- Created by: North One Television
- Starring: Ivor Setterfield
- Country of origin: United Kingdom
- No. of episodes: 4 x 60 mins / 5 x 45 mins

Production
- Production locations: Oxford Liverpool London
- Running time: 60 mins / 45 mins

Original release
- Network: Five
- Release: 11 June – 2 July 2006

= The Singing Estate =

The Singing Estate is a four-part constructed documentary series made by North One Television for Five and FiveArts Cities in the UK, shot from January 2006 to April 2006 and transmitted from 11 June to 2 July 2006. On the Blackbird Leys estate, in Oxford, conductor Ivor Setterfield auditioned 140 hopeful amateur singers, eventually picking 40 for 'Ivor's Choir' as they were then known. The aim was to teach these singers, many of whom did not read music, several well-known pieces for a concert at the Royal Albert Hall three months later.

The programme followed the audition process in some depth, showing hopefuls and the hopeless, as well as Ivor's reaction to the performances. After the choir line-up was finalised, with some singers held in reserve, they began their public career with a performance of "The Wild Rover" at an Oxford United home game. In subsequent programmes they learned new pieces including Carl Orff's Carmina Burana; visited Italy, where they sang "'O sole mio" with Italian tenor Franco Malapena; held a marquee concert in Blackbird Leys (singing Handel's Hallelujah chorus); travelled to Liverpool, where they rehearsed with a full orchestra for the first time and finally went to London for the big performance of Carmina Burana alongside a youth choir. Shortly before performance day they were surprised with the news that they would also be singing You'll Never Walk Alone with popular classical vocal group G4. The concert took place on 20 April 2006, and was recorded for radio broadcast by Classic FM, and partially included in the TV series.

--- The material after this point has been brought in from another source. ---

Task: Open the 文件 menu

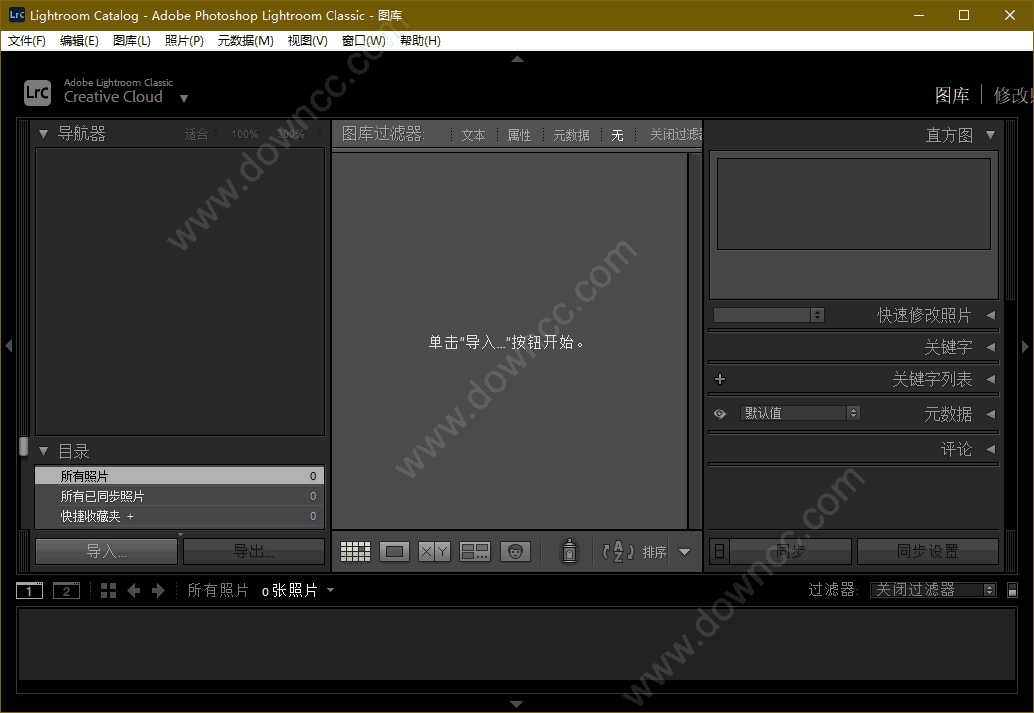Action: coord(26,41)
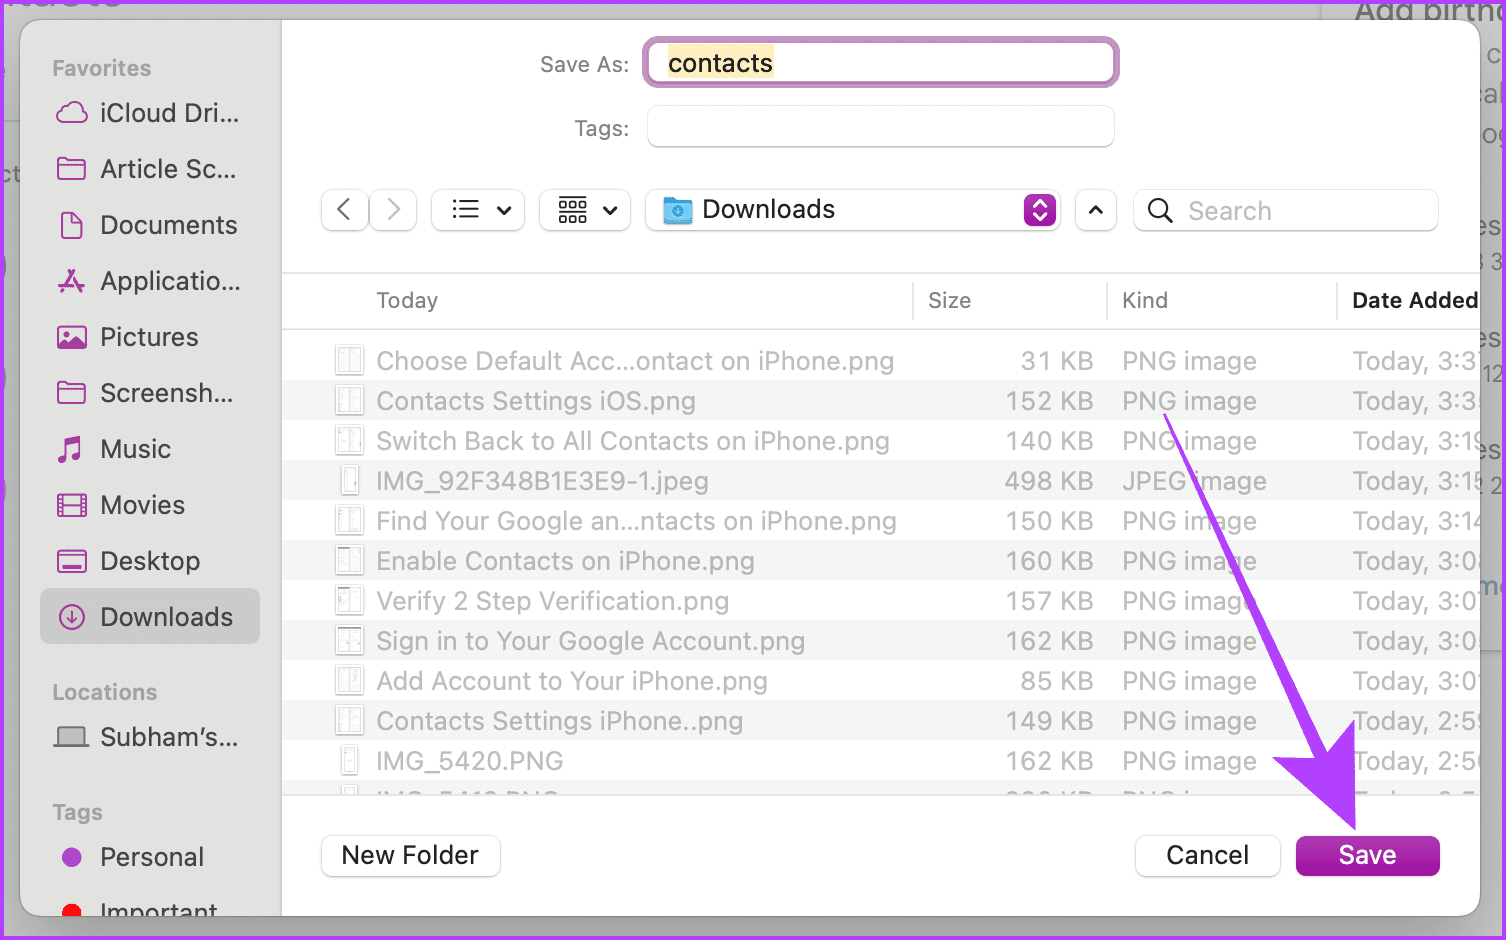1506x940 pixels.
Task: Select the Desktop sidebar item
Action: (150, 561)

After the end of filming in April 2006, the choir's future was uncertain, but a core section of members wanted to continue and the renamed Blackbird Leys Choir began rehearsing again in September 2006 for planned performances in Oxford on 14 February (BMW) and 24 February 2007 (the Sheldonian Theatre), including a piece written specially for the choir by minimalist composer Orlando Gough. Funding and support for the rest of the year has been supplied by FiveArts Cities (a collaboration between Channel Five and Arts Council England) and Oxford Contemporary Music, with some donation of sheet music from Oxford University Press.

Queen Elizabeth II had been a fan of the programme, requesting DVD copies of the show to watch, and on 19 December 2006 the choir were invited to perform Christmas carols at an 'Achievers of the Year' reception at Buckingham Palace (other invited guests including David Walliams, Thandiwe Newton, William Fox-Pitt, and Zara Phillips). The choir performed carols for arriving guests for half an hour, and then sang the Hallelujah chorus in a private performance for the Queen, Duke of Edinburgh, Zara Phillips and boyfriend Mike Tindall, and a small selection of guests. The choir's performance was filmed and will appear in the follow-up documentary; portions of it, and interviews with choir members, appeared on Channel Five news on 19 December 2006 and 20 December 2006.

On 14 January 2007, the choir took part in Oxford Sings, a day-long workshop and performance of the Hallelujah chorus with approximately 400 other singers from around Oxfordshire. The rehearsals and performance were filmed by North One Television, and the performance recorded for broadcast the same day on BBC Radio Oxford.

The series was scheduled to be repeated from 27 February 2007, weekly at 19.15, as a series of 5 x 45 minute episodes with the fifth episode showing what has happened to members of the choir since the original series was filmed.